The first one shown here is in the windows of local alternative community school that focuses on at-risk students, and provides extra attention to help them get through high school.
Students made these clay heads in all kinds of forms, with a ton of interesting expressions.
Here’s a second window display.
And a few individual pieces.
Crochet Installations
Meanwhile, near my local farmers market at Christmastime a group of crochet artists contributed squares to large Christmas “tree” about ten feet tall.
Meanwhile, a lamp post near me was also swathed in squares. I don’t know for sure if it was part of the group, but it seems likely it’s connected.

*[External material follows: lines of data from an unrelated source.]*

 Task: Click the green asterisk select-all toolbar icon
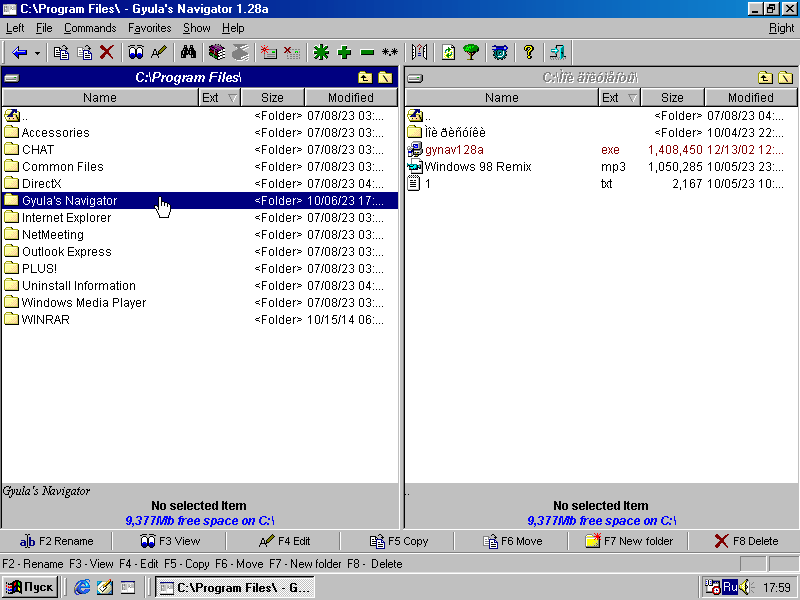click(x=321, y=52)
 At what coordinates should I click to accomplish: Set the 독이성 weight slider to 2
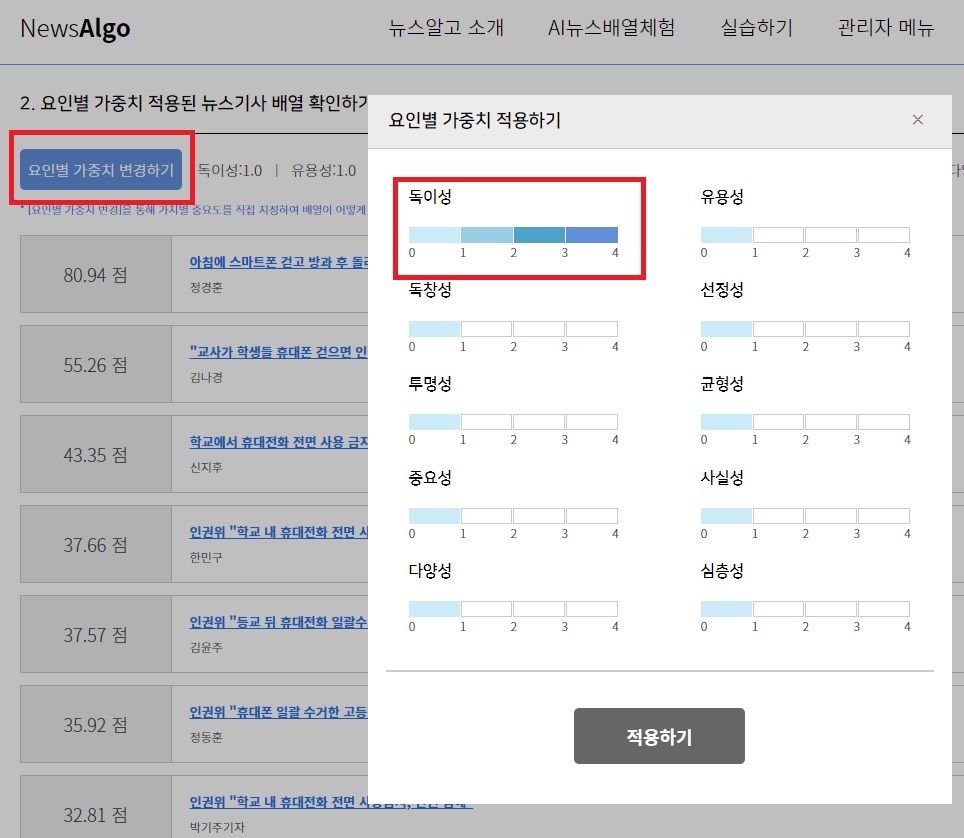pos(487,232)
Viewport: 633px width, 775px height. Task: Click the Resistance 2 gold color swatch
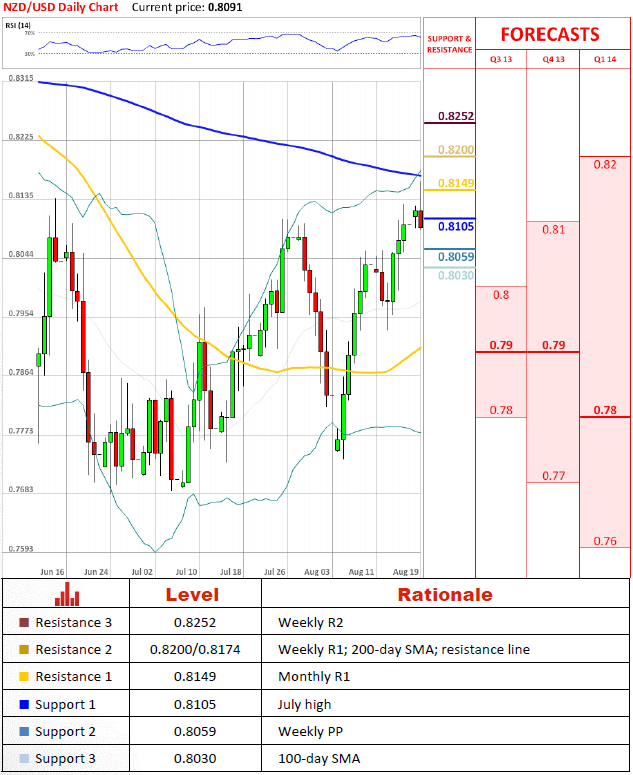[x=24, y=649]
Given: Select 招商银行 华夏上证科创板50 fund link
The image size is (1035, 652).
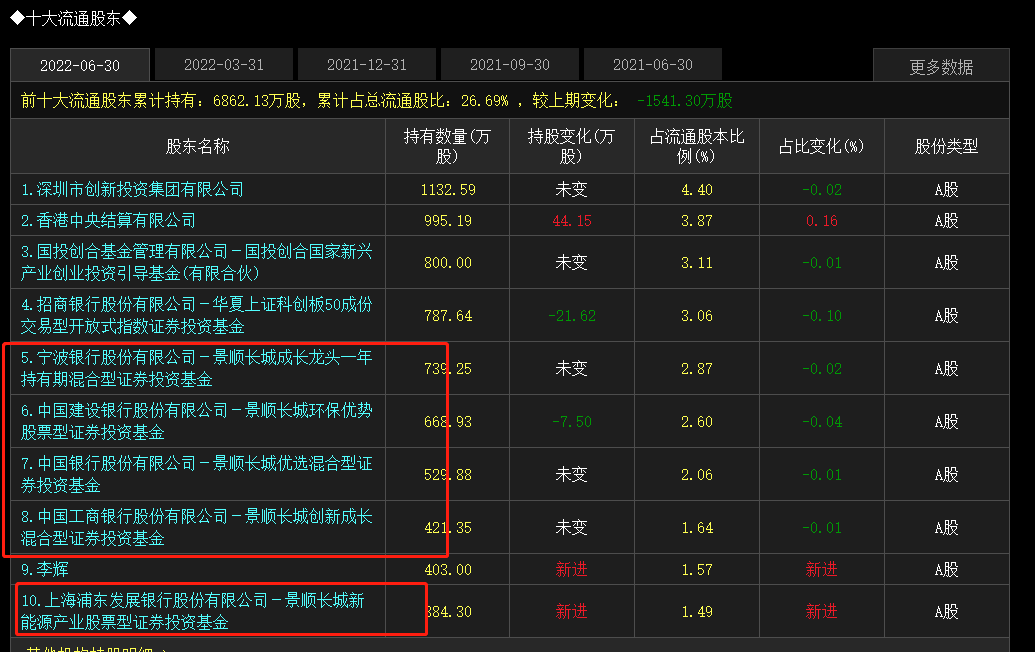Looking at the screenshot, I should click(x=196, y=315).
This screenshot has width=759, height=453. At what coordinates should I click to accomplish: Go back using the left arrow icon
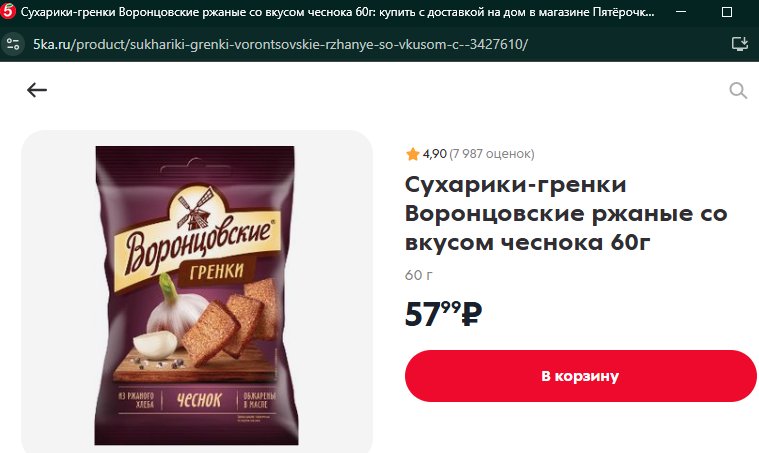[37, 90]
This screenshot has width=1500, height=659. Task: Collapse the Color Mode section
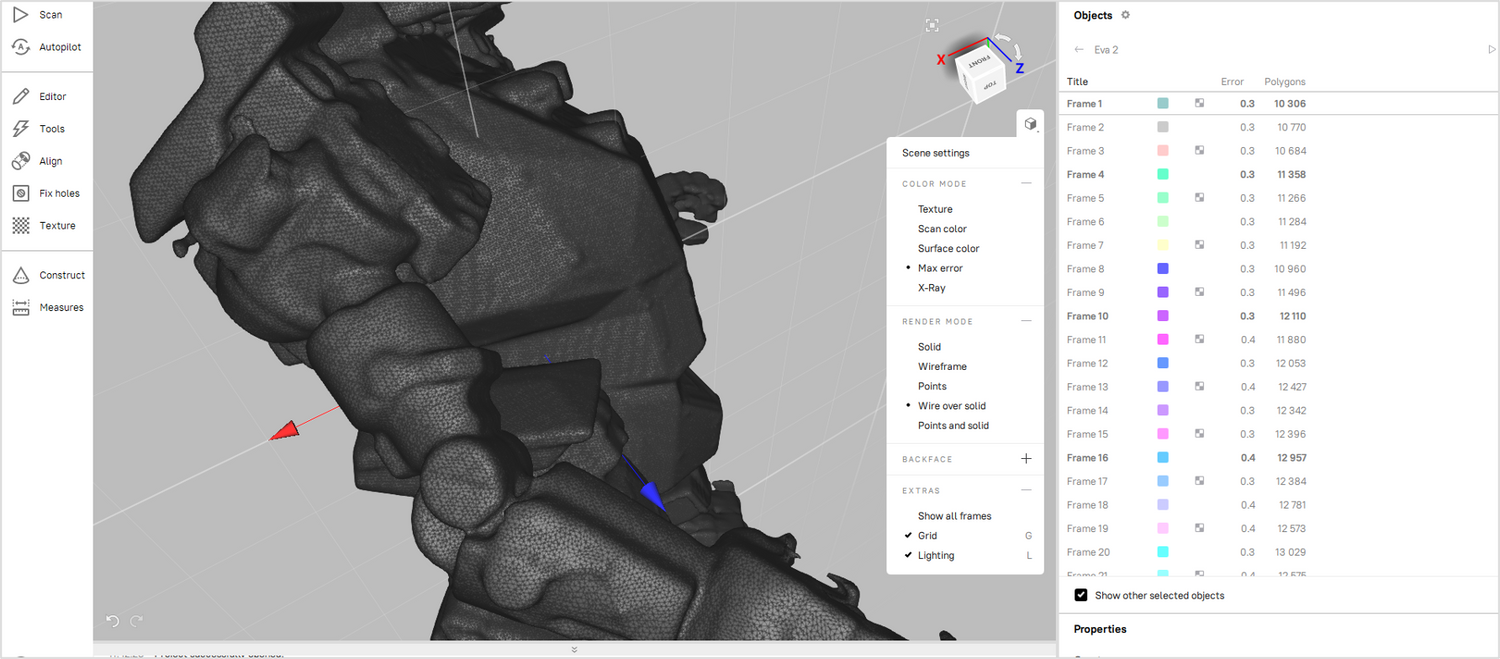coord(1026,184)
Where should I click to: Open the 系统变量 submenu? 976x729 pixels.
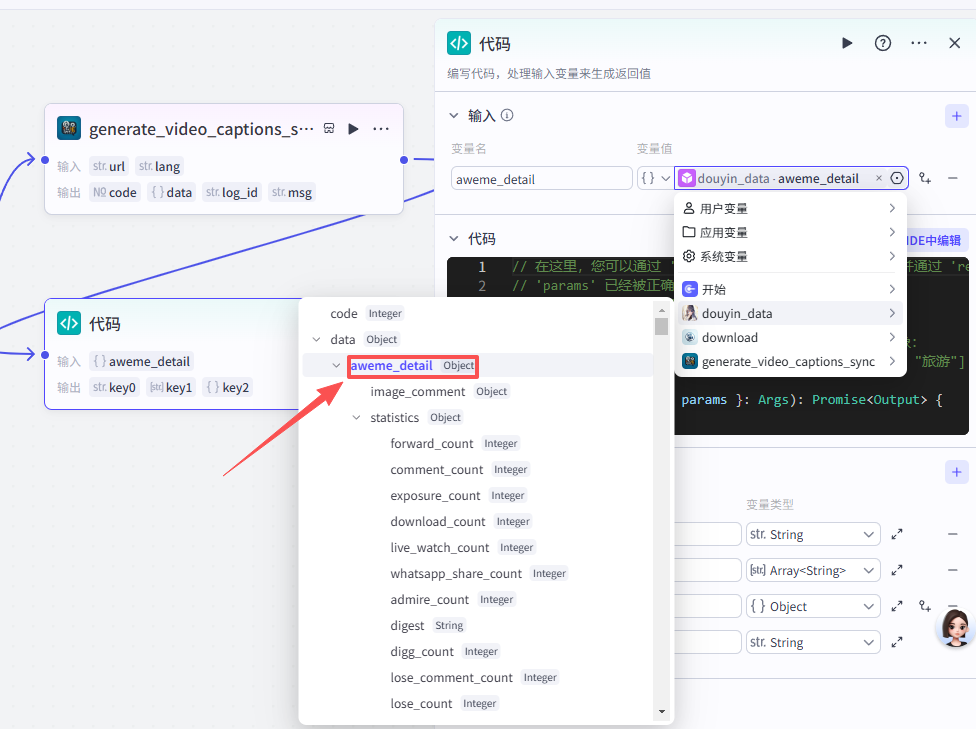coord(789,256)
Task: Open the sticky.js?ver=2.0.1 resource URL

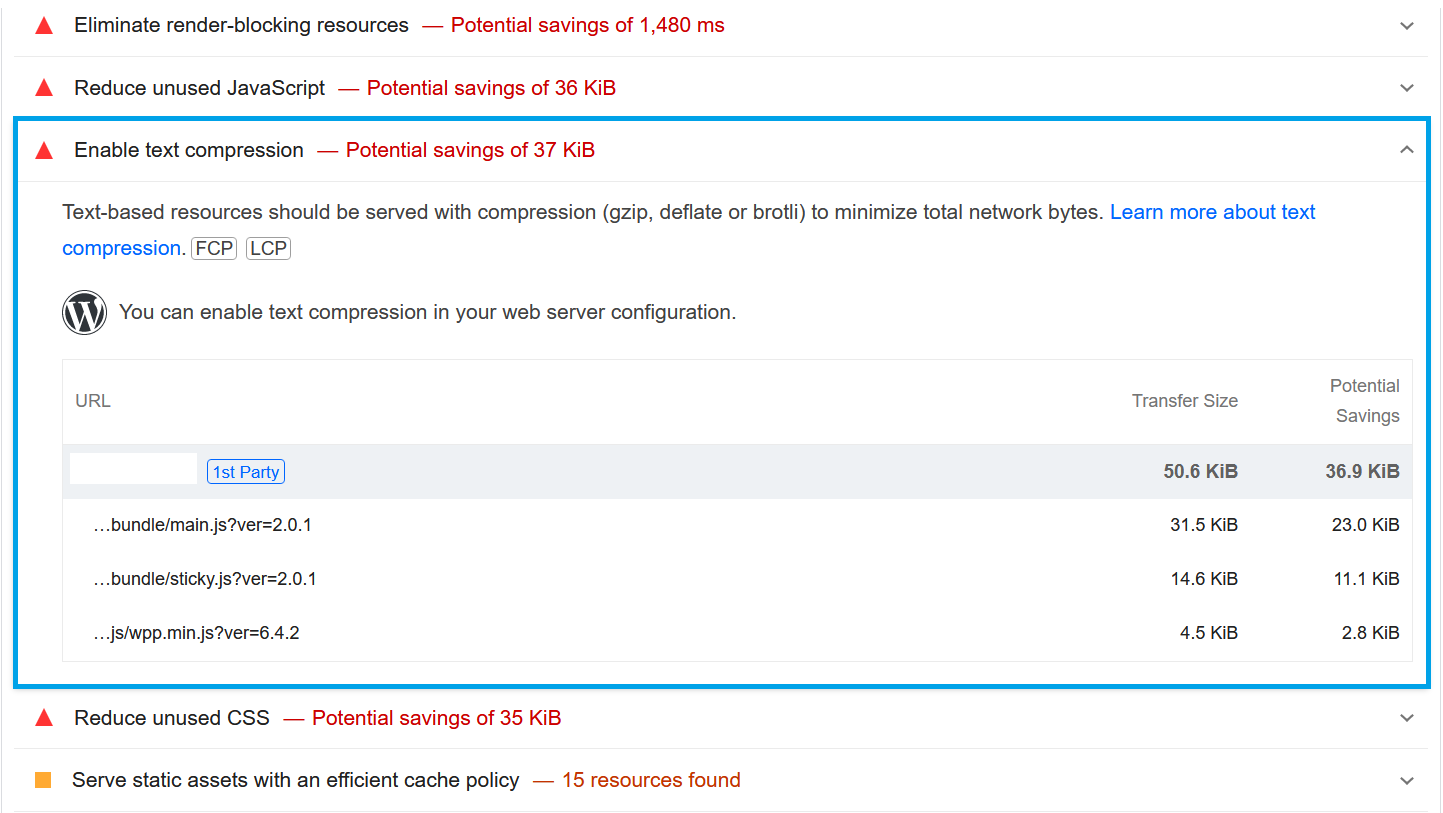Action: [x=204, y=579]
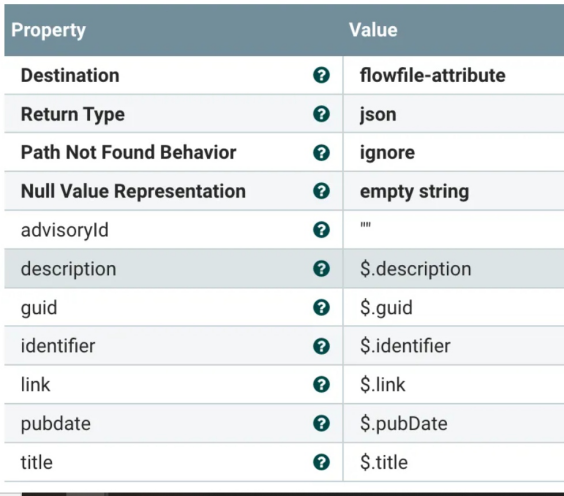Viewport: 564px width, 496px height.
Task: Click the help icon on guid row
Action: pos(321,308)
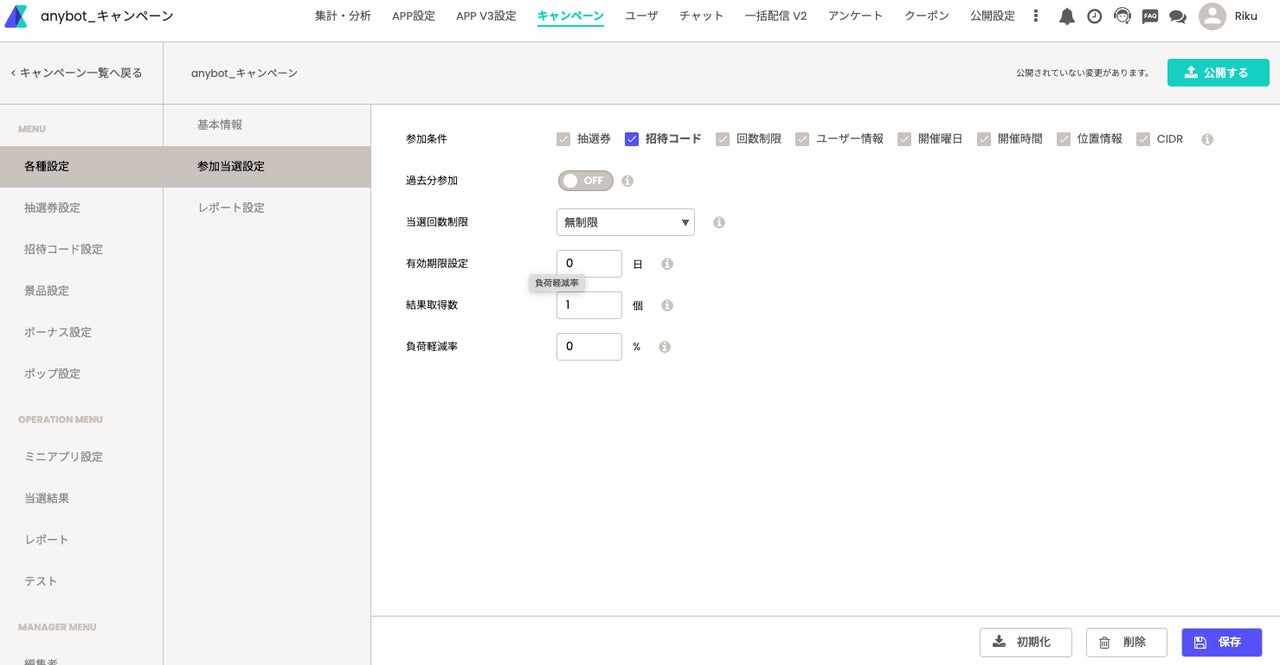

What I wouldn’t give to have a crochet-covered lamppost near me. I’m not being sarcastic. There should be far more organic public art than there is. The best that New York can manage is graffiti, most of it gang-related vandalism and not artistic expression, and temporary makeshift candle-and-teddy-bear memorials to the dead, usually from gun violence. Imperial Rome we are not.
I once read, by the way, that those thousands and thousands of statues to Roman Emperors that were found all over the Empire (so that the citizens and subjects might know what their Emperor looked like; it’s also why their likenesses appeared on coins) used to be recycled. When one Emperor would die they would make casts of the successor Emperor’s head and replace them on the extant bodies. I wish we did that in New York. Put a statue called “Mayor” in front of City Hall, depicted in classical Roman form, toga or battle dress maybe, and just replace the head every so often. It would remind us all of the useful Latin phrase of Virgil’s, “tempus fugit.”
Right, statues were pretty openly understood as signs of dominance more than art, which is why the English put up statues of King George in the American colonies and then the revolutionaries tore them down as soon as they could.
My eldest daughter got into crocheting & made me a hat out of some of my favorite beer cans. Those hats were big in the 70’s but you don’t see them anymore. I can’t wait to wear it to a beer festival.